» THE REQUEST
Repeat, word for word, the portion of the ParallelAccelerator.jl talk post between "Last week, I" and "minutes or so.", inclusive.

Last week, I presented a talk at JuliaCon 2016 about ParallelAccelerator.jl. Thanks to everyone at JuliaCon for being a great audience for this talk!

Everything in the latter twenty minutes of my talk is already pretty well covered in my blog post from March that introduced the ParallelAccelerator package, so in this post, I’ll focus on just the first ten minutes or so.


Laura, a geophysicist who studies the physics behind ice-penetrating radar.  This picture probably wasn't taken in Antarctica.
Laura, a geophysicist who studies the physics behind ice-penetrating radar. This picture probably wasn't taken in Antarctica.

This is my friend Laura. She’s a geophysicist who studies the physics behind ice-penetrating radar. Her research group collects radar data by flying a plane over Antarctica, transmitting radar pulses, and listening for and recording the result, which appears in radargrams like this one.

By studying the radar profile, they can learn more about the ice and the rocks beneath. Right now, she’s working on trying to develop signal processing techniques that will allow them to discriminate between echoes originating directly below the aircraft and off to the side.

The mathematical tools in her toolbox for doing these things include convolutions, FFTs, and so on. She’s an expert in those things, and they’re what she wants to be thinking about when she writes code.

She hates doing manual memory management, and she doesn’t know how to schedule parallel tasks across compute resources – or even if she did, she still wouldn’t want to have to worry about it when she could be thinking about signal processing. So, she prefers to use a programming language that frees her from having to think about that stuff, at least when she’s at the prototyping stage. In other words, she wants what I’ll call a “productivity” language – a language that enables her to get stuff done at the level of abstraction that matches her expertise.

» PROVIDED MATERIAL

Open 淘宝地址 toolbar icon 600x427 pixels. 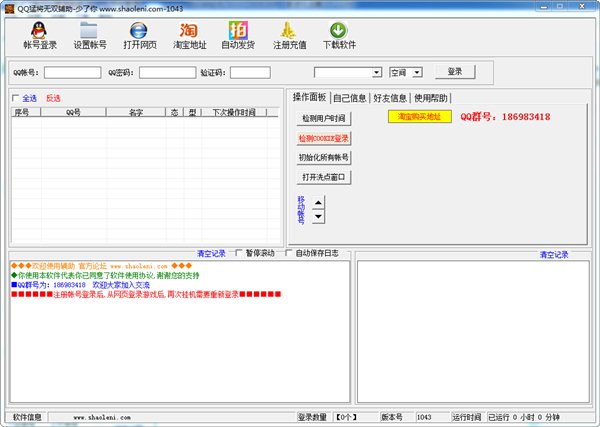coord(189,29)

» THE SOLUTION
Last week, I presented a talk at JuliaCon 2016 about ParallelAccelerator.jl. Thanks to everyone at JuliaCon for being a great audience for this talk!

Everything in the latter twenty minutes of my talk is already pretty well covered in my blog post from March that introduced the ParallelAccelerator package, so in this post, I’ll focus on just the first ten minutes or so.